AUSGELESENER TEXT
>>>>

Das Bestellen geht ruckzuck. Aufwendiger war das „Bio-Sicherheits-Protokoll“ beim Betreten des Baugeschäfts: Aufschreiben der Ausweis- und Telefonnummer, Desinfektion, Fiebermessung. Komisch, immer unter 35 Grad. Obwohl Typus Schwitzer, eher nervös, bin ich temperaturtechnisch offensichtlich Kaltblüter und unterstresst.

Kommunikation bleibt ein Kopfschmerz in Corona-Zeiten. Die Campesinos in ihrem typischen Singsang klingen durch die Masken noch nuscheliger. Ich muss oft nachfragen. Sie auch bei mir mit meinem ungewohnten Akzent. Telefonieren im oberdrein verrauschenden WhatsApp Modus ist wie „Stille Post“.

Vorm Geschäft wartet im TucTuc bereits Uriel, Mateos Papa. Wir verladen Farbeimer, Bürsten, Nägel, Stangen, Säcke. Ein Fanfarensignal, Anruf. „Hijo de pucha“, entfährt es Uriel. Er muss von jetzt auf sofort einen weiteren Auftrag annehmen, will aber gleich zurücksein.

Gleich heißt hier eine Stunde, ein Tag … Wir laden alles wieder aus. Der Firnisbehälter ist schlecht verschlossen. Igitt, meine Finger verfärben sich dunkel und kleben.

Nach nur 15 Minuten kommt Uriel zurück. Hinter ihren Masken erkennt man die Menschen kaum. Meinen Chauffeur nur durch den aufgedruckten Kieferknochen mit Riesenzähnen auf dem „Maulkorb“. So nennen sie hier ihren Mundschutz.

Nächster Halt ist D1, der hiesige Aldi. „Ruf mich an, wenn du fertig bist“, sagt Uriel beim Absetzen und weg ist er. Kruzifünferl, mein Handy funktioniert doch nicht!

<<<<

Positionsangaben der Einträge
>>>>

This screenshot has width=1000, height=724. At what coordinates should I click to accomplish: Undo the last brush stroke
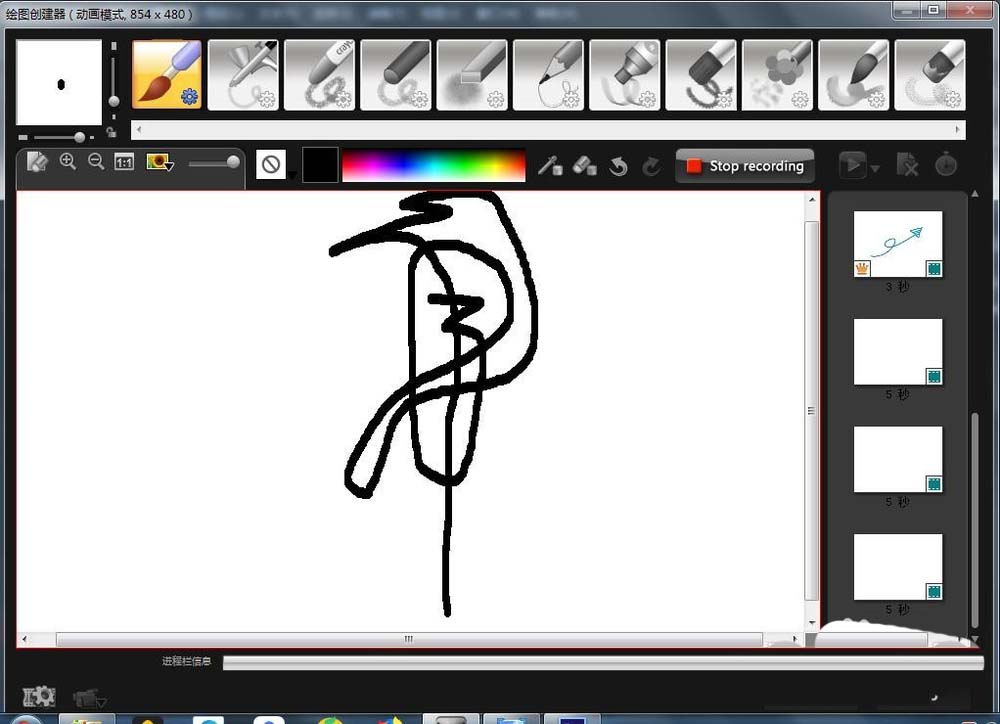(x=618, y=166)
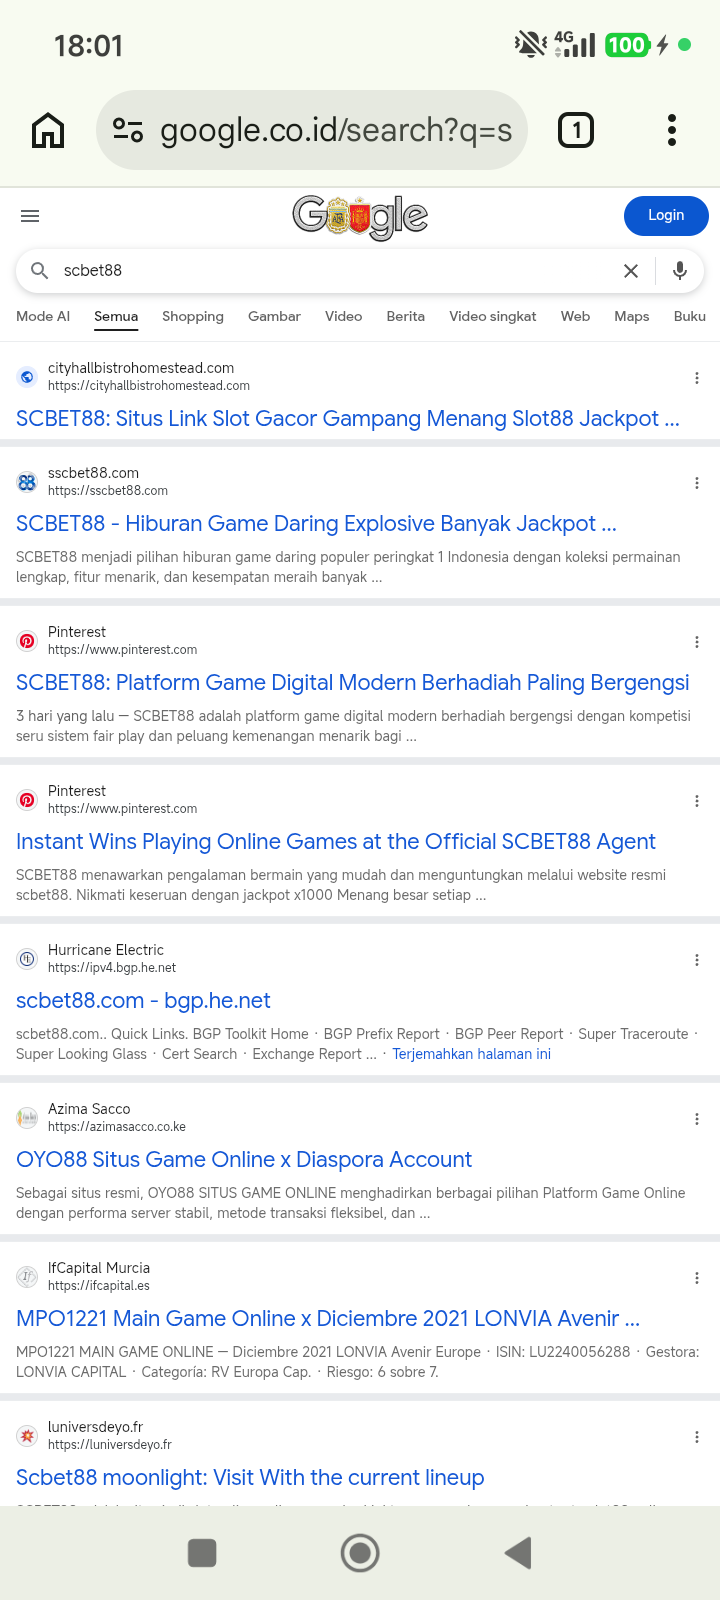The height and width of the screenshot is (1600, 720).
Task: Tap the Android recent apps square button
Action: pyautogui.click(x=202, y=1553)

<<<<

DEINE AUFGABE
Stimmen diese Aussagen mit dem Text über den Einkauf im Baugeschäft überein? Antworte jeweils mit Ja oder Nein und zitiere die entscheidenden Worte wörtlich. (a) Bei der Fiebermessung im Baugeschäft lag die Temperatur immer unter 35 Grad. (b) Uriel kam erst nach einer Stunde zurück. (c) Den Mundschutz nennt man dort „Maulkorb“. Stütze dich dabei nur auf den Text.

DAS ERGEBNIS
(a) Ja: „Komisch, immer unter 35 Grad.“
(b) Nein: „Nach nur 15 Minuten kommt Uriel zurück.“
(c) Ja: „So nennen sie hier ihren Mundschutz.“